RAPORU HAZIRLAYANLAR:
Azime Acar & Ender Bölükbaşı

 

Yeni polemiğimiz hayırlı uğurlu olsun...

Sümerolog Muazzez İlmiye Çığ’ın “Noel Ağacı aslında bir Türk geleneğidir” açıklamasından bahsediyoruz.

Tam da yeni yıl yaklaşırken, Çığ’ın bu açıklaması tıpkı bir çığ gibi büyüdü. Herkes  birbirine bu açıklamayı “Bak, aslında Türk geleneğiymiş” diyerek yollarken, kafalarda da “Keşke” ile “Acaba” arasında bir karışıklık başladı.
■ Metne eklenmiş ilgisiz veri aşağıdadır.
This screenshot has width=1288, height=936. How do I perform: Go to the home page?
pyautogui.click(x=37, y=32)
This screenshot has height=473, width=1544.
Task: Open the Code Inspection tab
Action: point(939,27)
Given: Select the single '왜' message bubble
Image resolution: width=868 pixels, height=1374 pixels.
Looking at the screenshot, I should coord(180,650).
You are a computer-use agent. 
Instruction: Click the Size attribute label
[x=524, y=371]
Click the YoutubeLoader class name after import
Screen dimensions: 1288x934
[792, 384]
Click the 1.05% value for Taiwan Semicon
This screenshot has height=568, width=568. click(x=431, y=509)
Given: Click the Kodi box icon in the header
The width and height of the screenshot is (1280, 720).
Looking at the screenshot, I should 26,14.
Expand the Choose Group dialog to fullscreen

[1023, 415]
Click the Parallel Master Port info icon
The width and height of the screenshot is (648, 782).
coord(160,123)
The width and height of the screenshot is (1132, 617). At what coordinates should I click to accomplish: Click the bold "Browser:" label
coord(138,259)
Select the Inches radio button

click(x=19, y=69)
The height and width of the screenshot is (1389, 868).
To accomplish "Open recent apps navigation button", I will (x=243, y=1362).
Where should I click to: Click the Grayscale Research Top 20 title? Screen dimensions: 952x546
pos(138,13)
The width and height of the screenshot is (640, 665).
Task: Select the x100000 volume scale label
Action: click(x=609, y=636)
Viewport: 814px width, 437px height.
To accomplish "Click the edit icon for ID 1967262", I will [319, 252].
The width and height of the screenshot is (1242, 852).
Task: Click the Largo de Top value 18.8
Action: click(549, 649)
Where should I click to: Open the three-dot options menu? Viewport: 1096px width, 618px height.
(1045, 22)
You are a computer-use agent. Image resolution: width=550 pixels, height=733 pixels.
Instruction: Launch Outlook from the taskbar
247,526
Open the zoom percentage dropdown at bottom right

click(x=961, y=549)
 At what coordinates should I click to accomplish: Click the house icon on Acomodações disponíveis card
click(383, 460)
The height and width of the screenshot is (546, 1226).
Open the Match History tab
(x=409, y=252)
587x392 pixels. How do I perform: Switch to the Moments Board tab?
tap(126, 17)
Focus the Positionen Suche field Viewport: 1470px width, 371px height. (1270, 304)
Habertürk TV’deki Teke Tek programında Fatih Altaylı’ya konuk olan Muazzez İlmiye Çığ, iddialarını bu kez televizyon ekranlarından, altını üstünü çizerek dillendirmekten geri durmadı:

“Yüzyıllardır Hıristiyanların İsa’nın doğuşu olarak kutladığı “Noel Bayramı”nın -çok eskiden- Türklerin yeniden doğuş bayramı olduğuna inanabilir misiniz!


Türklerin tek tanrılı dinlere girmesinden önceki inançlarına göre, yerin göbeği sayılan yeryüzünün tam ortasında bir “Akçam Ağacı” bulunuyor.

Bunun tepesi, gökyüzünde oturan tanrı Ülgen’in sarayına kadar uzuyor ve buna
“Hayat Ağacı” diyorlar.

Bu ağacı, motif olarak bizim bütün halı, kilim ve işlemelerimizde buluruz.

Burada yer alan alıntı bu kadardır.